▸ PROBLEM TO WORK ON
Reproduce word for word everything in the listing from the line containing "Task: Click the Tunnel Mode section label" down to the line containing "I will 255,657.", including both of those lines.

[Excerpt from a dataset]
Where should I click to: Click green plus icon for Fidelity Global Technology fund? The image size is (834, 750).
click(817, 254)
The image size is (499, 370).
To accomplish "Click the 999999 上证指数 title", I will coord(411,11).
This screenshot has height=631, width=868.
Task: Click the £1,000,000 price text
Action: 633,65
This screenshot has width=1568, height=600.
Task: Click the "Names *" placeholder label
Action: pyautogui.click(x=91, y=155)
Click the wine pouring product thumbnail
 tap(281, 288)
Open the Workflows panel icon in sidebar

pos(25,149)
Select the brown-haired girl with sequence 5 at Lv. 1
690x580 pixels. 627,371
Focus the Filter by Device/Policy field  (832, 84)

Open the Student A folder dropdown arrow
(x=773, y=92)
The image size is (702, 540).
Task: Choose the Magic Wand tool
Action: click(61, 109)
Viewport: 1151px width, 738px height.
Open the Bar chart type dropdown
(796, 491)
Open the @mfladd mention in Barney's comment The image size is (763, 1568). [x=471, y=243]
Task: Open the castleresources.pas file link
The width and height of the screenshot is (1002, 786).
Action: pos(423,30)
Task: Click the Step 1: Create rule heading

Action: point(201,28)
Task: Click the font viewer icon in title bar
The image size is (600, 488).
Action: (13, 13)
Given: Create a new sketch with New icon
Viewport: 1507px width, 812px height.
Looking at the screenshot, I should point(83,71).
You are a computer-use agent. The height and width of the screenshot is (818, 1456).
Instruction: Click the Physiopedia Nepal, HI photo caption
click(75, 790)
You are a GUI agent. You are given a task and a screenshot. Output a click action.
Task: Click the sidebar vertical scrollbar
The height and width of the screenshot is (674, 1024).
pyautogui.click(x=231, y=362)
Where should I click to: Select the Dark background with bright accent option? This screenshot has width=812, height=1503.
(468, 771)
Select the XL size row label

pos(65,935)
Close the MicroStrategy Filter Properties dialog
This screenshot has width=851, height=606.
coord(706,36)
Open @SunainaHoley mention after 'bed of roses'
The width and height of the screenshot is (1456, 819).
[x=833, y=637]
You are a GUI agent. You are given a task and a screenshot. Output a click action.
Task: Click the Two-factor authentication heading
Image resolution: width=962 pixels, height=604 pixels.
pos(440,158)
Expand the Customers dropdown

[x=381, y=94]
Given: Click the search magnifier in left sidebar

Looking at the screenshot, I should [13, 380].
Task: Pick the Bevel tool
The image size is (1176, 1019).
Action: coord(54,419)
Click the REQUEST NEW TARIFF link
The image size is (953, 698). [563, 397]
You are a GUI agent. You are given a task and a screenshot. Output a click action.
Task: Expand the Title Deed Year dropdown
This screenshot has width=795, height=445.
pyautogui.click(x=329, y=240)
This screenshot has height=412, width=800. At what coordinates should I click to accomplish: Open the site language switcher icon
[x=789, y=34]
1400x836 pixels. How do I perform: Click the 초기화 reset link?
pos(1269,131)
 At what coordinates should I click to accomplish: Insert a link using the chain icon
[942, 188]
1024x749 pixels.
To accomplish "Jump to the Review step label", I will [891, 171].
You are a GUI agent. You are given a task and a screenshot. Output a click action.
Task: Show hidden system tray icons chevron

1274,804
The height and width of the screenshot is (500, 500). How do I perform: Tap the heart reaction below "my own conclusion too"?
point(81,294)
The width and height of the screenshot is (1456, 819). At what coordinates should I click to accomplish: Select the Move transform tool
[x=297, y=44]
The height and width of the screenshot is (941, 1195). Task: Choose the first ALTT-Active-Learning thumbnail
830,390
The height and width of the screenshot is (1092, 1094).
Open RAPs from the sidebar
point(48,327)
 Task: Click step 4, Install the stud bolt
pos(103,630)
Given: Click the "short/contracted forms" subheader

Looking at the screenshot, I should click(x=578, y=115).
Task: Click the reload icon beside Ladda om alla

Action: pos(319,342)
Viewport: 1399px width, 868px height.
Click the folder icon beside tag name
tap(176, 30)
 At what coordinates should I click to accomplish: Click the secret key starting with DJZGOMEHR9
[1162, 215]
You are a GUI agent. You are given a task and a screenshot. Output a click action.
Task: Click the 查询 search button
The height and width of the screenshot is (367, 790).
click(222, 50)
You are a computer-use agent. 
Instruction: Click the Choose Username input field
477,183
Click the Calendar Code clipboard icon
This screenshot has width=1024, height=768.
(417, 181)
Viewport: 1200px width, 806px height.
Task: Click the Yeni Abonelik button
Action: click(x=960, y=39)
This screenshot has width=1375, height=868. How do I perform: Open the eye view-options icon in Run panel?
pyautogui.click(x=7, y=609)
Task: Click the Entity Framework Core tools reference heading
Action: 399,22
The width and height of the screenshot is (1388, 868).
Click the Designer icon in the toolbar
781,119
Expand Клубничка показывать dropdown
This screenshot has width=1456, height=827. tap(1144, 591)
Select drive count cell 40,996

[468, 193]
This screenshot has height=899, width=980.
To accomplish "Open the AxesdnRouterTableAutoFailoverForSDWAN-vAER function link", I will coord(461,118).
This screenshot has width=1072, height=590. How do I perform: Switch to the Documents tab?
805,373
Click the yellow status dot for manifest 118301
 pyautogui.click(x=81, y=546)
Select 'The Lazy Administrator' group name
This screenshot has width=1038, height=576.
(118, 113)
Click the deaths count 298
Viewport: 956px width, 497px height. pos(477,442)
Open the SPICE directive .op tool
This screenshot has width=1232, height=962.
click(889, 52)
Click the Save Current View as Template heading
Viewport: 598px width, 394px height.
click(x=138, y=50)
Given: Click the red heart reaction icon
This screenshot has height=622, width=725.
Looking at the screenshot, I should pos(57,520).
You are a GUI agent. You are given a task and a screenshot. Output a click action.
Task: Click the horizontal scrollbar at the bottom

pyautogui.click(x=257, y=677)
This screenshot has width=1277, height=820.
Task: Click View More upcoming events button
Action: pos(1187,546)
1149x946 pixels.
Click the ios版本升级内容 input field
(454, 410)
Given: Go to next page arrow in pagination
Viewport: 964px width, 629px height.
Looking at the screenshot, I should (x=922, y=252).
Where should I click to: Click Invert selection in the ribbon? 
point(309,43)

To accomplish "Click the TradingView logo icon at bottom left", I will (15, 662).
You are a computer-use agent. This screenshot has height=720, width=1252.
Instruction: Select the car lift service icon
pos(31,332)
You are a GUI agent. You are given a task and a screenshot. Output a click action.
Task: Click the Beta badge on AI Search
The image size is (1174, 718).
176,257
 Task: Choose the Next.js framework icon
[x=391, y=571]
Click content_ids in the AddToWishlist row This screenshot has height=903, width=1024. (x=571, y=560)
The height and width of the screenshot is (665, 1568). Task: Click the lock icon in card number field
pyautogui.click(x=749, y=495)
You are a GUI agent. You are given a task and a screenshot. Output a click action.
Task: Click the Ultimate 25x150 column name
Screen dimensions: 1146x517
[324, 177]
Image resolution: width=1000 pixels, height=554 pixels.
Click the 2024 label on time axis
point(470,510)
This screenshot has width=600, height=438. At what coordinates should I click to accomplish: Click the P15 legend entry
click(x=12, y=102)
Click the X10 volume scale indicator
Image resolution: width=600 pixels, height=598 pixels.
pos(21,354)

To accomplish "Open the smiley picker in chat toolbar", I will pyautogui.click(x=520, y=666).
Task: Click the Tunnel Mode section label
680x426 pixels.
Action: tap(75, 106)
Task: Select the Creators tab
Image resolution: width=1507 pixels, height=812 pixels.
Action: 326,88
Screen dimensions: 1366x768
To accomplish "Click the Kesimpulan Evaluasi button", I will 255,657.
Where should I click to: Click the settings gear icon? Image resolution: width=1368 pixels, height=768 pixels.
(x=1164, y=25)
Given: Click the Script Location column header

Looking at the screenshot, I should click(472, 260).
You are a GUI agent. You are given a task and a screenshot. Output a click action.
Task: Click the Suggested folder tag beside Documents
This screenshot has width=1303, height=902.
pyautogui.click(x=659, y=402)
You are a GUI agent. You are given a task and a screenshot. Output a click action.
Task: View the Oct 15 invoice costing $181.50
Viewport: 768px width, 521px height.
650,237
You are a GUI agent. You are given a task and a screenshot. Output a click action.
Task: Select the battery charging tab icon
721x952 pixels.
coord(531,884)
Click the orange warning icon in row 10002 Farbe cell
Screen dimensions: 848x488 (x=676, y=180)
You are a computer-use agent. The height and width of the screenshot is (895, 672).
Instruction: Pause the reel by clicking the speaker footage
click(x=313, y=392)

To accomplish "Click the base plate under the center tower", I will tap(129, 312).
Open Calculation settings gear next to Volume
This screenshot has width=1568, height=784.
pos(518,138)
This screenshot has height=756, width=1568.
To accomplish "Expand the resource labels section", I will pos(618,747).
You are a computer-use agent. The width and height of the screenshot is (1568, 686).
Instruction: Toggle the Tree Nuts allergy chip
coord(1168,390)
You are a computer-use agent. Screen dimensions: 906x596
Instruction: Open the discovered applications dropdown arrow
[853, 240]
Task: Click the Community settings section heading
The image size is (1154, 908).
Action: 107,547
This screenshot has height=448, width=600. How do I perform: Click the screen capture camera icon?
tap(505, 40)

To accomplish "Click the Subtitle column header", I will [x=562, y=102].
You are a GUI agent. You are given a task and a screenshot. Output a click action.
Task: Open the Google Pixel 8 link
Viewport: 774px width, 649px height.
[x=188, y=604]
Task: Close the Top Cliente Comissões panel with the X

▸ OUTPUT
Task: Click the Tunnel Mode section label
680x426 pixels.
Action: tap(75, 106)
Task: Select the Creators tab
Image resolution: width=1507 pixels, height=812 pixels.
Action: 326,88
Screen dimensions: 1366x768
To accomplish "Click the Kesimpulan Evaluasi button", I will 255,657.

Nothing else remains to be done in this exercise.